For B2B media leaders, the opportunity is in product velocity and editorial tool ownership. For B2B marketing leaders, the opportunity is in closing the gap between what you want to build and what you’re able to ship. For B2B technology leaders, the opportunity is in developer productivity and the acceleration of prototyping and internal tooling.
The risk in all three cases is the same: deploying a powerful capability without the judgment infrastructure to use it well.
Vibe Coding doesn’t replace engineers. It eliminates the queue. Whether your organization knows the difference will matter.
The pattern is familiar.
The internet didn’t eliminate publishing. It eliminated the gatekeepers of distribution.
SaaS didn’t eliminate IT. It eliminated the bottleneck of infrastructure.
Vibe Coding won’t eliminate engineering. It will eliminate the monopoly that engineers have historically held on who gets to build.
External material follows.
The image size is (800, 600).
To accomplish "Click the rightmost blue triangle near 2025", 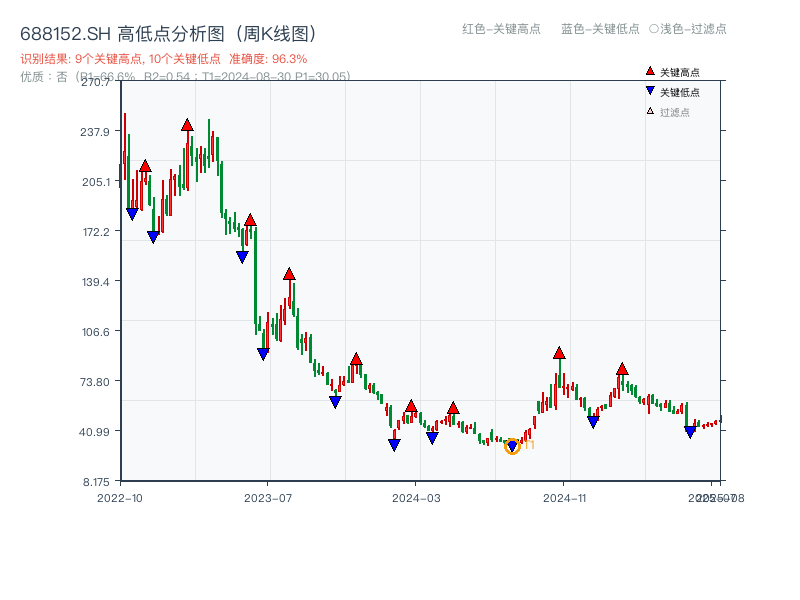I will 690,431.
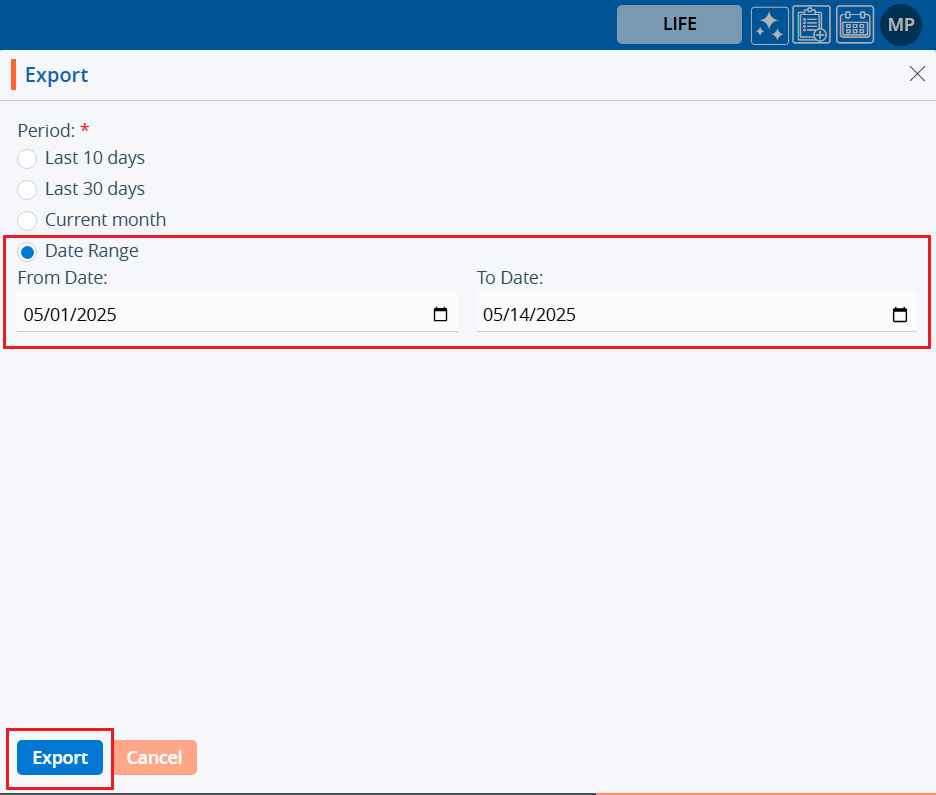Close the Export dialog with the X
This screenshot has height=795, width=936.
[916, 74]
For the executives, operators, and investors reading this: the question isn’t whether Vibe Coding is real. It’s whether your team is already using it, and whether you know.
The views expressed in Uphoff on Media are entirely my own. They don’t represent the opinions of any company I’ve led, any board I’ve sat on, or any investor who’s had the pleasure of debating strategy with me over the years. If something I write here sounds brilliant, I’ll take full credit. If it turns out to be wrong, I was clearly misquoted by myself.
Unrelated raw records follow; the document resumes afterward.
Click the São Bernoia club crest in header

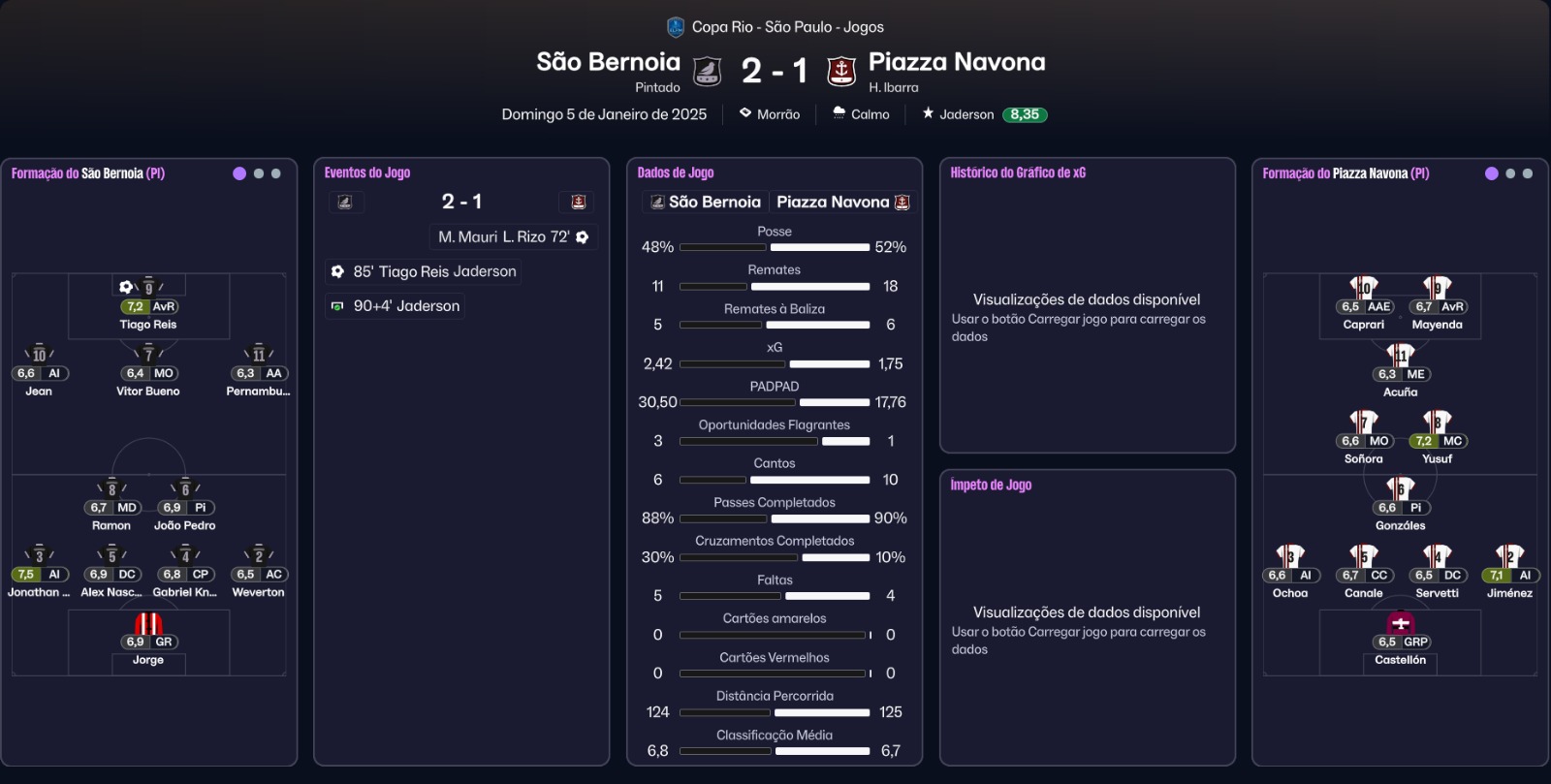click(708, 71)
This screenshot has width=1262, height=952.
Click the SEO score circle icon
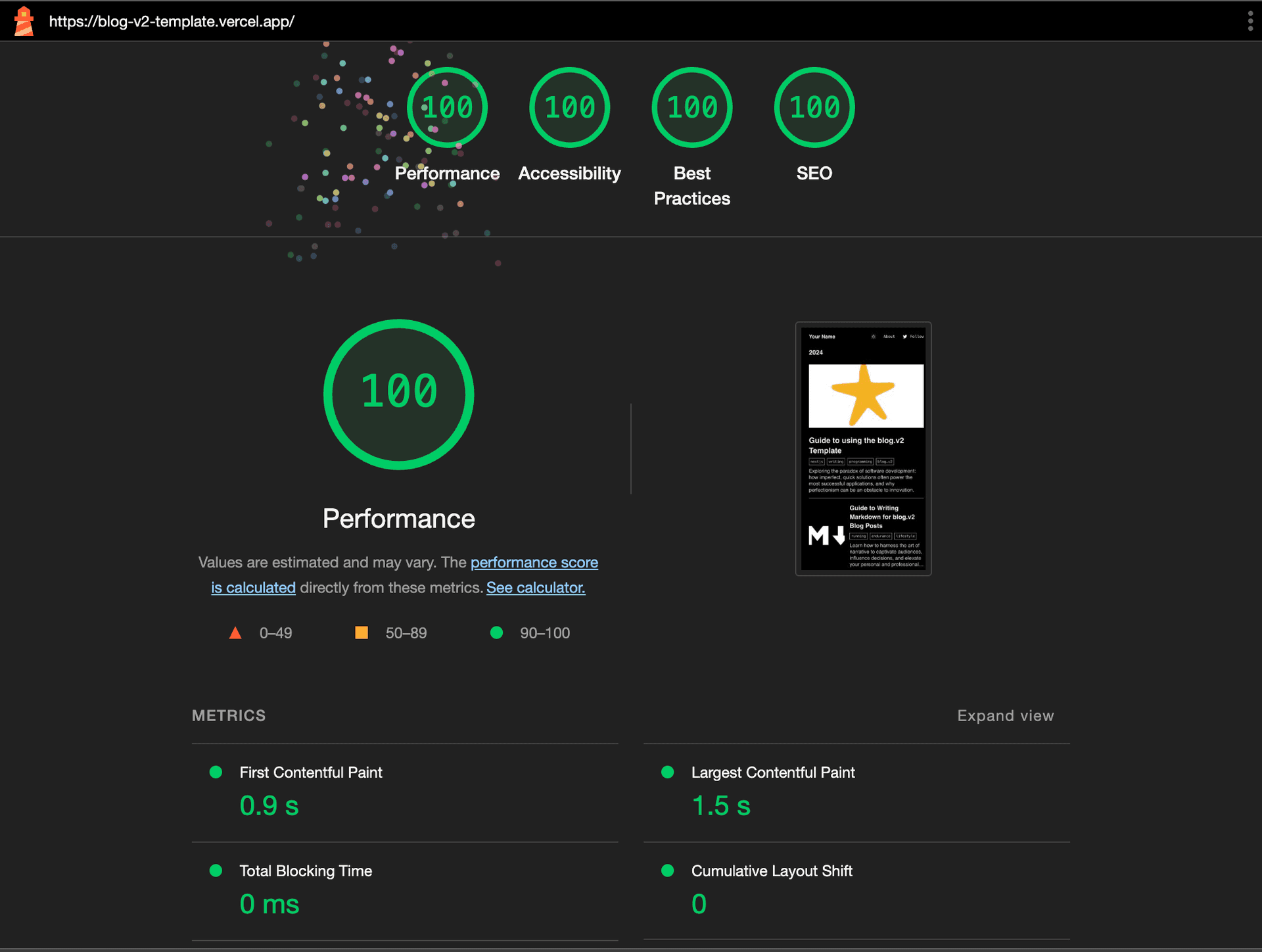(x=813, y=106)
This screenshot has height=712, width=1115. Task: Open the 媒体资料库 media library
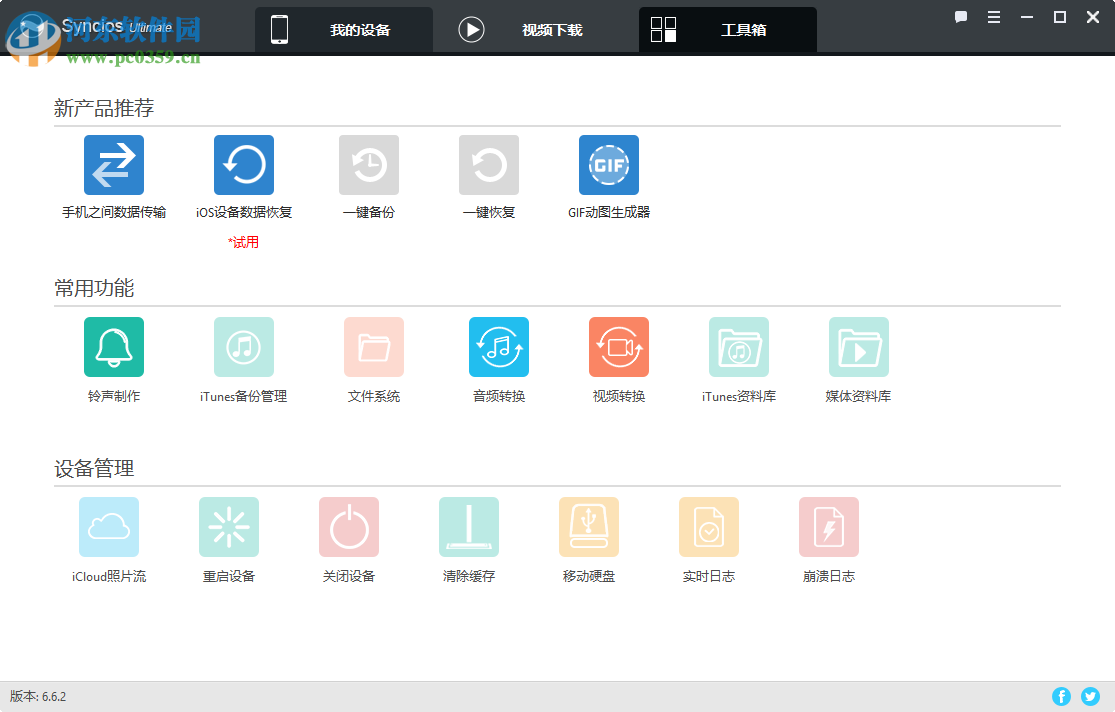click(858, 346)
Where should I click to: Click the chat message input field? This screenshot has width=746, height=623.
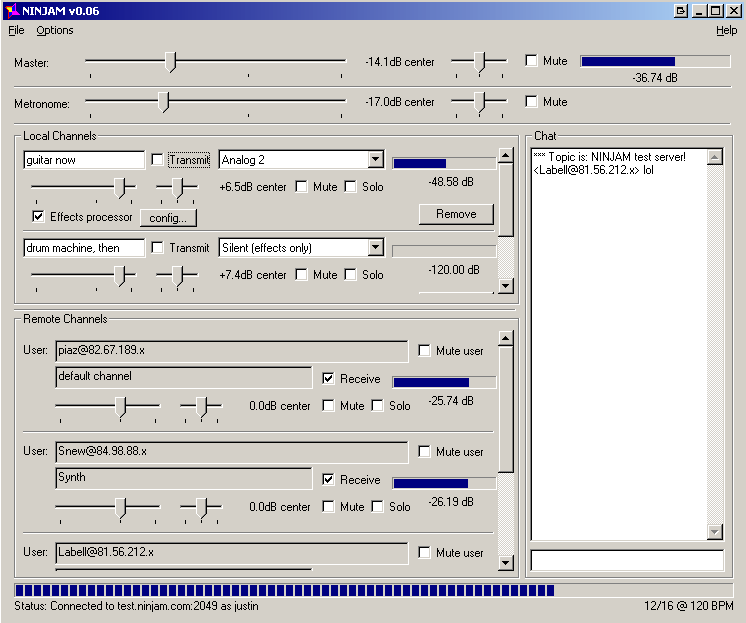point(626,561)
I've known Tony for a few years now, and I've always loved hearing his thoughts on tech and business topics (Tony will tell you he's not a techie, but years of covering them and running tech-adjacent firms have given him a unique trend-spotting instinct).
I'm a long-time enterprise IT exec, living in the world of SEC reporting and audit scrutiny. What Tony describes has many applications in my world, but — as he points out — only after proper review by skilled and experienced practitioners.
I've shared Tony's article with my CTO and senior development managers to get them thinking...thanks, Tony!